Winner Winner Chicken Dinner

I thought I'd share one of my all-time favorite cooking tips.


You may notice that I do a lot of recipes that call for chicken that's cooked and shredded. Like this one, or this one, this one, or maybe this one? And maybe that scares you from making the recipe, because you think, "Gosh, I have to cook the chicken for 40 minutes AND shred it before I can even start the actual recipe?" 

I hear you. That USED to scare me too. But now I have a secret weapon. About every 3 weeks, I go to the store and buy split chicken breasts and chicken leg quarters. Yes, that's the kind that's still on the bone. Why do I buy on the bone? Because it's easier on the pocketbook than buying boneless, skinless chicken. Why do I buy two different kinds of meat? Because it's good.
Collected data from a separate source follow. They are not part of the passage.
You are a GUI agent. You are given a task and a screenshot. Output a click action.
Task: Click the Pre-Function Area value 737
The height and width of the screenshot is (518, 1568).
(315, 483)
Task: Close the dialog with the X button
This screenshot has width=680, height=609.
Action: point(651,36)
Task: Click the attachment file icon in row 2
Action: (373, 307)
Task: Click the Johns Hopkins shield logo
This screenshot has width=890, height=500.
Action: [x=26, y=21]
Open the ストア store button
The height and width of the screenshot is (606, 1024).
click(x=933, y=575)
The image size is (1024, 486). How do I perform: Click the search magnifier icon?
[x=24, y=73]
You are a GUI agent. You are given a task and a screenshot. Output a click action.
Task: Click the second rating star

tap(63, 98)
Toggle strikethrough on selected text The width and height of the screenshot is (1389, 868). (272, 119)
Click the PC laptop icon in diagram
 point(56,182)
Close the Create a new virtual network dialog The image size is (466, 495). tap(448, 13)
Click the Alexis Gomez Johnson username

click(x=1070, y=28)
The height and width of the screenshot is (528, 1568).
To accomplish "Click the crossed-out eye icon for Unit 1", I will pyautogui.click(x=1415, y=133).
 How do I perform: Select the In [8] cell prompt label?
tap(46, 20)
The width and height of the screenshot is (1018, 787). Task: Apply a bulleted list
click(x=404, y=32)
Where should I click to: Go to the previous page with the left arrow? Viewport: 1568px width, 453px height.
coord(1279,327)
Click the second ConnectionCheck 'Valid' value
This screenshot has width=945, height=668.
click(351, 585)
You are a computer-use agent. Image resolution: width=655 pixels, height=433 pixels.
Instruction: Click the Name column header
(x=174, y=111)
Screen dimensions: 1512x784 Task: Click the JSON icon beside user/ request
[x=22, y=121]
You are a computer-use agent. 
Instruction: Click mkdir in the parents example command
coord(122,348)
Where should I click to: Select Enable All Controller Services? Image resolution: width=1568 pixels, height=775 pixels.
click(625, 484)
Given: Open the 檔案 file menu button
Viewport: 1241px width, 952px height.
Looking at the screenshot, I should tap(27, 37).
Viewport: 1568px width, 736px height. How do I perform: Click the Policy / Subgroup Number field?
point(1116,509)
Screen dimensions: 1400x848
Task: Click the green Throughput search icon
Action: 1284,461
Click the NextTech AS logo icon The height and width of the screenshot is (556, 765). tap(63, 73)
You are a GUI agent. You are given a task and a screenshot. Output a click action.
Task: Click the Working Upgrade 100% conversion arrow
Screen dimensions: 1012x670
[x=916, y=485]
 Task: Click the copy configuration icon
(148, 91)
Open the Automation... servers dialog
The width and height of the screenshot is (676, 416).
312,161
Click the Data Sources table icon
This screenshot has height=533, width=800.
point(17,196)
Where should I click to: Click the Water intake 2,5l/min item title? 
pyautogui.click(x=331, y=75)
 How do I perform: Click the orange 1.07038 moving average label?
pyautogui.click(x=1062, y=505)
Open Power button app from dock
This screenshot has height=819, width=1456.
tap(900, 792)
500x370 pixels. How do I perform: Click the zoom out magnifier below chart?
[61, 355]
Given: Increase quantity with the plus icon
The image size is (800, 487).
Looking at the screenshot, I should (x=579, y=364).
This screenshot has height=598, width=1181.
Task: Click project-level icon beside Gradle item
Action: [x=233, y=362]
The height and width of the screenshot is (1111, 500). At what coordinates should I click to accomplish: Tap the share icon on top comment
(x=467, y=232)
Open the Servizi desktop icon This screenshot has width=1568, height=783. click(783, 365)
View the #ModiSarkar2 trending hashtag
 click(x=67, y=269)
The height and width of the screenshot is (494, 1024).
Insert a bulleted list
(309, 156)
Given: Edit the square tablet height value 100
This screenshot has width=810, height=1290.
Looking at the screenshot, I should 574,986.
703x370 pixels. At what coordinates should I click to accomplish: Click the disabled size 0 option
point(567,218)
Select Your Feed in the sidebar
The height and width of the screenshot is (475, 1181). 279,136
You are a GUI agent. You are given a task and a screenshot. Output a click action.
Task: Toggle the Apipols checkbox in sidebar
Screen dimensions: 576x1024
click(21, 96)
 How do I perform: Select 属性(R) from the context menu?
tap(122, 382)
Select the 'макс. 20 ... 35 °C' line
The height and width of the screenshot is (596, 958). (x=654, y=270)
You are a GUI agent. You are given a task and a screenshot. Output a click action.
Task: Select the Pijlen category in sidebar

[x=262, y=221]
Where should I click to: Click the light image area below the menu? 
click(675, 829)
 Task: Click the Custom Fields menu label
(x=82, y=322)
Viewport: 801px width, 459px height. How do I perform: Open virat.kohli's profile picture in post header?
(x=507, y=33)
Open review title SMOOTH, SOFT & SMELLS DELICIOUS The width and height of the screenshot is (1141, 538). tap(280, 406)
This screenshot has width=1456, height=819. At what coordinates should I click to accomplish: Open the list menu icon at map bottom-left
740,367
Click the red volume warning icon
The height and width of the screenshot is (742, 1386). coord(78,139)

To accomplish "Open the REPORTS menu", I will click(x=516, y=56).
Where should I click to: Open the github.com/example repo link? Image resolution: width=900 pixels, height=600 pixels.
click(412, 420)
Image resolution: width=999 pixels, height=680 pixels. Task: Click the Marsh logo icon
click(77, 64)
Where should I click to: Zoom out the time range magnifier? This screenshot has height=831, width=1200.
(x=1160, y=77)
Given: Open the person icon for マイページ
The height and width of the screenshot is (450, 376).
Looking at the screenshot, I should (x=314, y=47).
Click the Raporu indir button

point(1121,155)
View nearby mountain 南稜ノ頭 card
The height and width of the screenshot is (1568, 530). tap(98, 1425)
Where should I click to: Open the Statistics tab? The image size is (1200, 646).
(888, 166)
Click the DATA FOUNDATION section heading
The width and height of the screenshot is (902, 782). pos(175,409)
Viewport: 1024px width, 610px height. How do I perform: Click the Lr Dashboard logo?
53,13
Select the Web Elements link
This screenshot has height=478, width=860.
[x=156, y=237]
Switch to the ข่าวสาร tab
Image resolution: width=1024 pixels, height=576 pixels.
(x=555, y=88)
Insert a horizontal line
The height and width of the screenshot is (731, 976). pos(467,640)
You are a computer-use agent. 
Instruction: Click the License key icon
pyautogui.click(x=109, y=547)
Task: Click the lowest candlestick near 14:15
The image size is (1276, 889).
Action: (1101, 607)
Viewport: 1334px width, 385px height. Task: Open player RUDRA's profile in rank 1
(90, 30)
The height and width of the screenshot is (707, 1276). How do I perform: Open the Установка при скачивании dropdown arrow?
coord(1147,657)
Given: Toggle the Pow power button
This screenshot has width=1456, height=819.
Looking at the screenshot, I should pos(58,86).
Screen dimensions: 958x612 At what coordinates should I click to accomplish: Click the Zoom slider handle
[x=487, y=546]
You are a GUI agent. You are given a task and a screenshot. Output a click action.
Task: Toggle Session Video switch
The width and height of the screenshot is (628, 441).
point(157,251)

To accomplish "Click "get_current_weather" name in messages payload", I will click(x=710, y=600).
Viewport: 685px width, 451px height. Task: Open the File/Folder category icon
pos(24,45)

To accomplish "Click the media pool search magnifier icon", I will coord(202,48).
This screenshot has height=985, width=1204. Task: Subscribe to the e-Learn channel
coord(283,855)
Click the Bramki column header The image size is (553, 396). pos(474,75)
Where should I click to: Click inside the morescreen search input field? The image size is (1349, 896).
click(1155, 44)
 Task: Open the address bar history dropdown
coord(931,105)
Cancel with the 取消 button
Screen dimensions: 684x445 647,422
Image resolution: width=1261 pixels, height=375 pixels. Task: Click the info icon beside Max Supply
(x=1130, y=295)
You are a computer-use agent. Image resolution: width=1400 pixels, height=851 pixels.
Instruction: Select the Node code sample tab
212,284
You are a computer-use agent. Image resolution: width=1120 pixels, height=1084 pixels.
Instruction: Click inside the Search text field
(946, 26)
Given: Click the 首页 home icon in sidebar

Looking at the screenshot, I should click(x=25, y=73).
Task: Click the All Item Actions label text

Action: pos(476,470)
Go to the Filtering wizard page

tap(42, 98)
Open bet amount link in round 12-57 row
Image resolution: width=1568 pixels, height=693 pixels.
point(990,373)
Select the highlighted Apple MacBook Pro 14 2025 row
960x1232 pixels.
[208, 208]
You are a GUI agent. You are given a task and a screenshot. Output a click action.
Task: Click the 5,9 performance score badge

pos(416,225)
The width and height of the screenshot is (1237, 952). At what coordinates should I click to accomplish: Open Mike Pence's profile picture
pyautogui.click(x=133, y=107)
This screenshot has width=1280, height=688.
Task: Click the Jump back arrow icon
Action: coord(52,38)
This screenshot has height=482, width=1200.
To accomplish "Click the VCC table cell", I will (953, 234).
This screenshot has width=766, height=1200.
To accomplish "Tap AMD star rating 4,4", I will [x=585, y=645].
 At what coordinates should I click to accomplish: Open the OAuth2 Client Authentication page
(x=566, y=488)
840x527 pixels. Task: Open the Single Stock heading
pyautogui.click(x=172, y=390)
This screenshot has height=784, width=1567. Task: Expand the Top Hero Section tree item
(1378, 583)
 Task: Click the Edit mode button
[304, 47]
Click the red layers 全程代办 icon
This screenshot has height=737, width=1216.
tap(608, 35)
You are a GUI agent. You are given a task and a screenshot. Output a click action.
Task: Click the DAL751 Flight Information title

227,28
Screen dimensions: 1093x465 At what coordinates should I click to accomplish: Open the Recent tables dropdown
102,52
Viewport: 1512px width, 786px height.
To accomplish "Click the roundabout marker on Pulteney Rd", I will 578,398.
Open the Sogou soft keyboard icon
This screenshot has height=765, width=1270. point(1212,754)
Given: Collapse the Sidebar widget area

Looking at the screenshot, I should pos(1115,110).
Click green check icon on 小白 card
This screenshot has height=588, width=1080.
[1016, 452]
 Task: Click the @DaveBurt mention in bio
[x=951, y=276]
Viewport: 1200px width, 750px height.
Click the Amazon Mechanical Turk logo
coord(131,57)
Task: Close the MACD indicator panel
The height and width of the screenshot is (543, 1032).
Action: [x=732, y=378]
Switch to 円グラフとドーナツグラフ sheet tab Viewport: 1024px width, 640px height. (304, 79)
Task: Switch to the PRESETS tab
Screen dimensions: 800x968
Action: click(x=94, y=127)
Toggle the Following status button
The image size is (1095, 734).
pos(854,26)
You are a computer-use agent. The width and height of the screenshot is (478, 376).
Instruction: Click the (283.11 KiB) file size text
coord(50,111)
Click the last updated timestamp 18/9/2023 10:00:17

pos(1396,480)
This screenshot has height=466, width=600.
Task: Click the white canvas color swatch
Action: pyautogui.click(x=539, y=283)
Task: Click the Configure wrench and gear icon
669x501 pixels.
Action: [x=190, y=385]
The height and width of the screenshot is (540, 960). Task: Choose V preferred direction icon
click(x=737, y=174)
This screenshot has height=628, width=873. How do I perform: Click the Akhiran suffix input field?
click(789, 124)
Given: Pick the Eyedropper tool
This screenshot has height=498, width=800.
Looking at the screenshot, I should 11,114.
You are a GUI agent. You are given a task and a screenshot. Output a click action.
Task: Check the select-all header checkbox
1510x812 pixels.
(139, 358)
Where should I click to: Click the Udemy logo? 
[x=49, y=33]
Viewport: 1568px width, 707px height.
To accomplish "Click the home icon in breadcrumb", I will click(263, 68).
I bring it home and peel the skin off (I'll be honest, this isn't my favorite past-time, but it's worth it, I promise!). I sprinkle it with poultry seasoning, salt, and pepper. And then I pop it in the oven for 35-40 minutes, or until it reaches 165 degrees internally. After it's cooked, I let it cool until I can handle it and I shred it all into a large bowl. 

After it's all shredded, I pack it into baggies. They end up being about 1 lb each and are the perfect size for all those recipes that call for shredded chicken. Then, I pop them in the freezer until I need them. 

Before a meal, I defrost a package in the microwave. I also, usually chop it into bite-size pieces. The chicken breast and dark leg meat, make for a wonderful mixture of meat. 

OPTIONS:
-You can also boil the chicken in a big pot. Just throw in some roughly chopped onions, garlic, and carrots too! After the chicken is cooked through, put a lid on the pot and let it cool. Then put it in the fridge overnight. 

Pull the chicken out and shred. Then you can use the "water" as your chicken stock. A good way to preserve the stock is to skim all the fat off the top and pour the stock into an empty ice cube tray and freeze. Once, it's frozen, pop the chicken stock ice cubes out and store in a large storage bag in your freezer. 

-If you are brave, you can do this with whole chickens. I did it once and I gagged through the whole "gutting" process. I don't recommend it.
-Pre-cooked rotisserie chickens, from the store, are also a TASTY way to get shredded meat. They are so wonderfully seasoned and very moist. But when you cook your own meat, you can control the sodium levels a little more.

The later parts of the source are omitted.